What is the difference between numpy.fft and scipy.fftpack?

Charles Brunet picture Charles Brunet · Jun 15, 2011 · Viewed 36.2k times · Source

Is the later just a synonym of the former, or are they two different implementations of FFT? Which one is better?

Answer

jond3k picture jond3k · Jun 15, 2011

SciPy does more:

In addition, SciPy exports some of the NumPy features through its own interface, for example if you execute scipy.fftpack.helper.fftfreq and numpy.fft.helper.fftfreq you're actually running the same code.

However, SciPy has its own implementations of much functionality. The source has performance benchmarks that compare the original NumPy and new SciPy versions.
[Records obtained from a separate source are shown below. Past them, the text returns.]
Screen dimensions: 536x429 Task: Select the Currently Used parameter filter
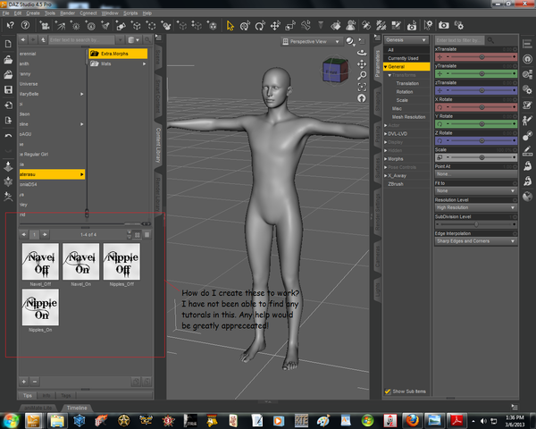(x=402, y=58)
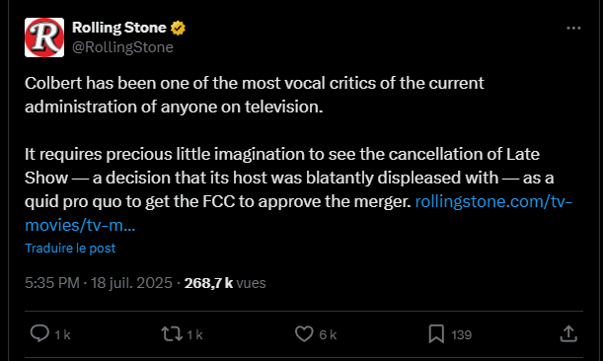Click Traduire le post link
603x361 pixels.
[70, 248]
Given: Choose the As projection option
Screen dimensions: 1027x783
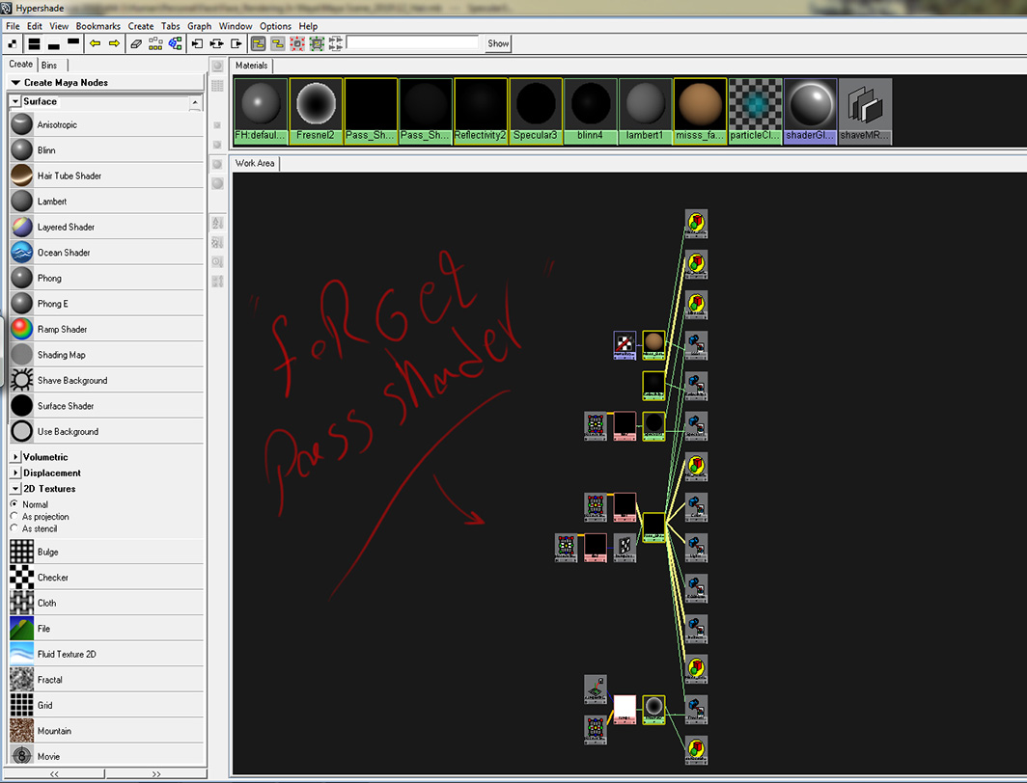Looking at the screenshot, I should tap(14, 517).
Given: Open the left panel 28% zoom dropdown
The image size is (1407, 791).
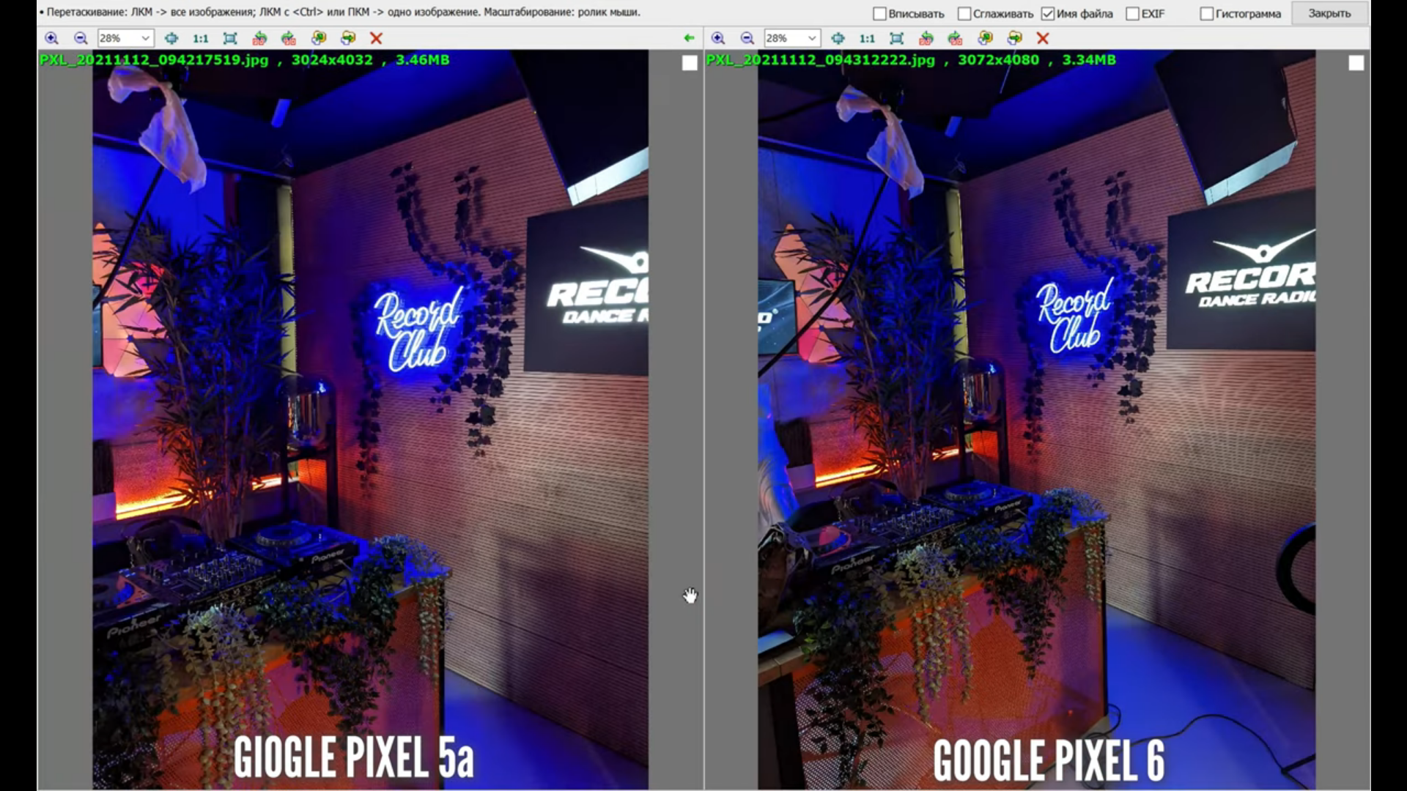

My archaic laptop shows something like this:

                 Fast Fourier Transform
=================================================
      |    real input     |   complex input    
-------------------------------------------------
 size |  scipy  |  numpy  |  scipy  |  numpy 
-------------------------------------------------
  100 |    0.07 |    0.06 |    0.06 |    0.07  (secs for 7000 calls)
 1000 |    0.06 |    0.09 |    0.09 |    0.09  (secs for 2000 calls)
  256 |    0.11 |    0.11 |    0.12 |    0.11  (secs for 10000 calls)
  512 |    0.16 |    0.21 |    0.20 |    0.21  (secs for 10000 calls)
 1024 |    0.03 |    0.04 |    0.04 |    0.04  (secs for 1000 calls)
 2048 |    0.05 |    0.09 |    0.08 |    0.08  (secs for 1000 calls)
 4096 |    0.05 |    0.08 |    0.07 |    0.09  (secs for 500 calls)
 8192 |    0.10 |    0.20 |    0.19 |    0.21  (secs for 500 calls)

It does seem that SciPy runs significantly faster as the array increases in size, though these are just contrived examples and it would be worth experimenting with both for your particular project.